Famous for his innovative programming and devotion to contemporary music from his homeland, Georgian conductor Jansug Kakhidze gained wide recognition during his life as a close friend and strong advocate of composer Giya Kancheli, recording his entire cycle of seven symphonies along with many other works.
Nicknamed "the Slavic Karajan" for his charismatic style, Kakhidze was born in Tbilisi, Georgia, at a time when the state was controlled by the former Soviet Union. He received an initial diploma in choral conducting from the Tbilisi V. Saradjishvili State Conservatory, where he later returned to complete a diploma in orchestral conducting under professor Odisseiy Dimitriedi. Following his graduation, he spent considerable time in Moscow, where he worked with renowned conductor Igor Markevitch.

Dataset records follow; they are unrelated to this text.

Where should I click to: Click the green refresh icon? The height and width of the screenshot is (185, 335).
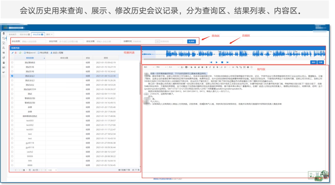20,53
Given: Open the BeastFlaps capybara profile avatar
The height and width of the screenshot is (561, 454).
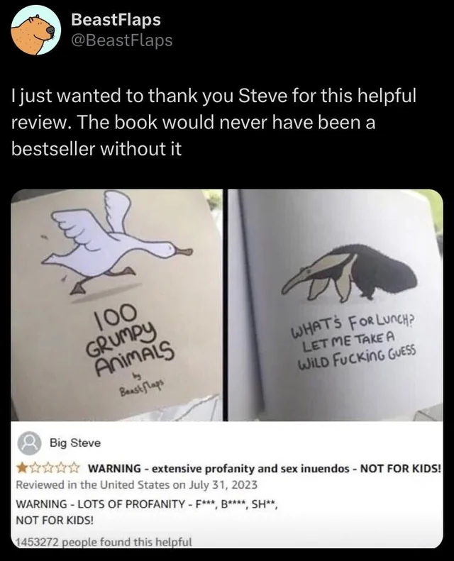Looking at the screenshot, I should [x=35, y=30].
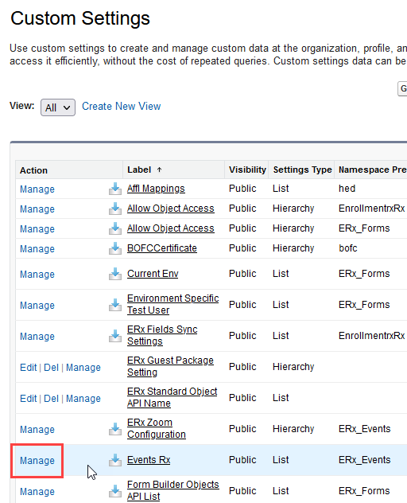407x503 pixels.
Task: Click the download icon beside Form Builder Objects API List
Action: (115, 491)
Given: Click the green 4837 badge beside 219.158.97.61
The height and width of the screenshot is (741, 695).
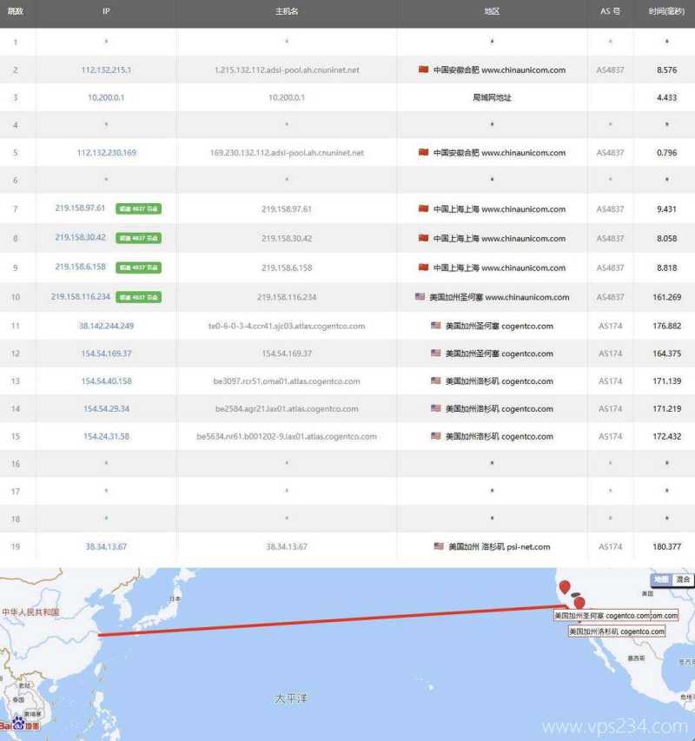Looking at the screenshot, I should pos(138,208).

In 1957, Kakhidze founded the vocal ensemble Shvidkaca, which within two years would claim top honors at both the sixth World Festival of Youth (Moscow) and the International Exhibition (Brussels). During this time, Kakhidze was also the music director of the Georgian State Choir.
Beginning in 1962, Kakhidze was able to utilize a post as conductor of the Tbilisi Opera and Ballet Theater as a springboard for his guest-conducting career. With his additional engagements abroad, Kakhidze began to introduce an increasing amount of Georgian contemporary music to the rest of the world. In the early '70s, Kakhidze brought the Georgian opera Abesalom and Eteri by Zakhari Paliashvili to Lodzy, Poland. In addition to standard operatic repertoire, later productions included numerous Georgian works such as Kancheli's Music for Alive and Bidzina Kvernadze's In the Eighth Century and the Princess of Kolkhida.

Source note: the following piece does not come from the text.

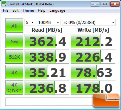Open the E: drive selection dropdown
This screenshot has height=110, width=121.
point(89,22)
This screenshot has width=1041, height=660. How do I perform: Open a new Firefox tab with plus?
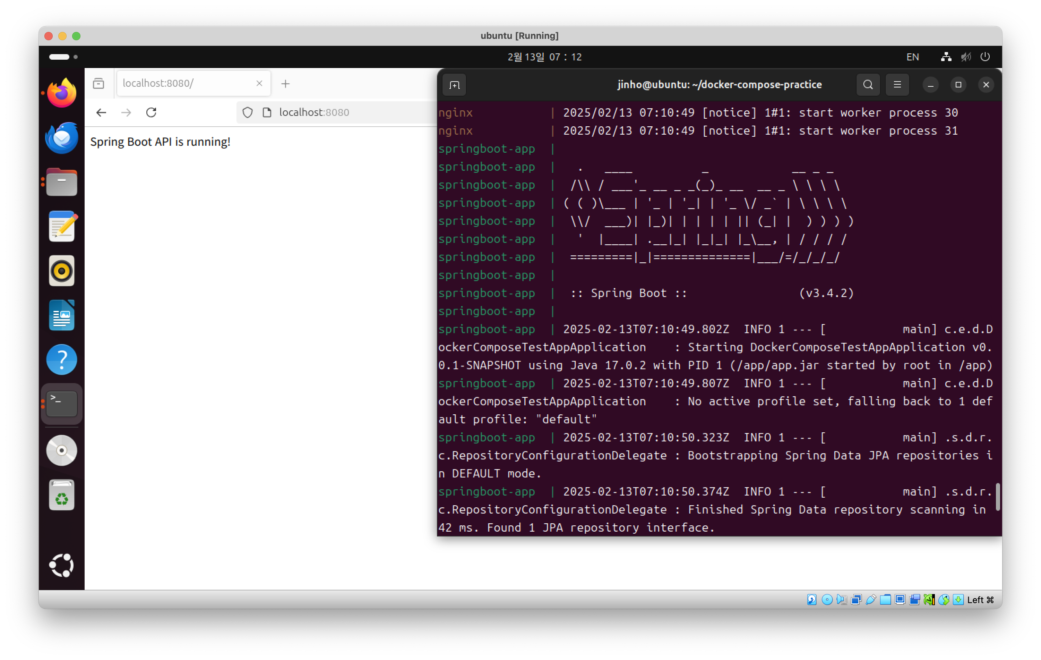(x=285, y=83)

Testament to his enduring leadership was Kakhidze's position as music director at the helm of the Georgian State Symphony Orchestra beginning in 1973. Lasting two decades, his tenure was marked by significant enhancement in ensemble quality, breadth of repertoire, and visibility west of the Black Sea, especially evident during a series of tours of Europe and the British Isles in the late '80s.

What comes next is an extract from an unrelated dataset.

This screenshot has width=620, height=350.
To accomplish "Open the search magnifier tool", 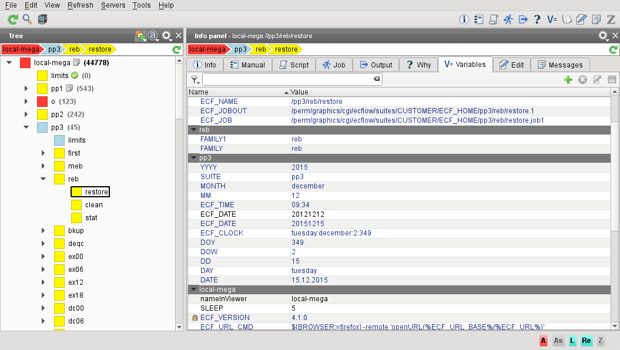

The peak of Kakhidze's career included numerous appearances conducting throughout Europe and Australia. His performance of Berlioz's Damnation of Faust with the Orchestra de Paris in 1990 drew high praise from critics and helped him secure further international success in places such as the United States, where he appeared as a guest conductor with both the Boston Symphony and the National Symphony Orchestra. A strong leader and arts advocate within the Georgian political framework, Kakhidze was able to see many of his personal projects successfully brought to life. In 1989, the Jansug Kakhidze Tbilisi Center for Music and Culture opened its doors to the public, bringing with it the coinciding annual music festival now known as Autumn Tbilisi. The Tbilisi Center, which contains numerous concert halls and a recording studio, continues to function as an important vehicle for the promotion of Georgian culture around the world. In 1993, Kakhidze founded his own Tbilisi Symphony Orchestra, with which he made a number of recordings and toured with extensively. Kakhidze also founded the Tbilisi Boy Choir, his final accomplishment before his death from throat cancer in 2002.
The recipient of a number of honors, Kakhidze received the 1977 Rustaveli State Prize, the Special Prize of the Tbilisi Municipality, and the Order of Honor of Georgia in 1996.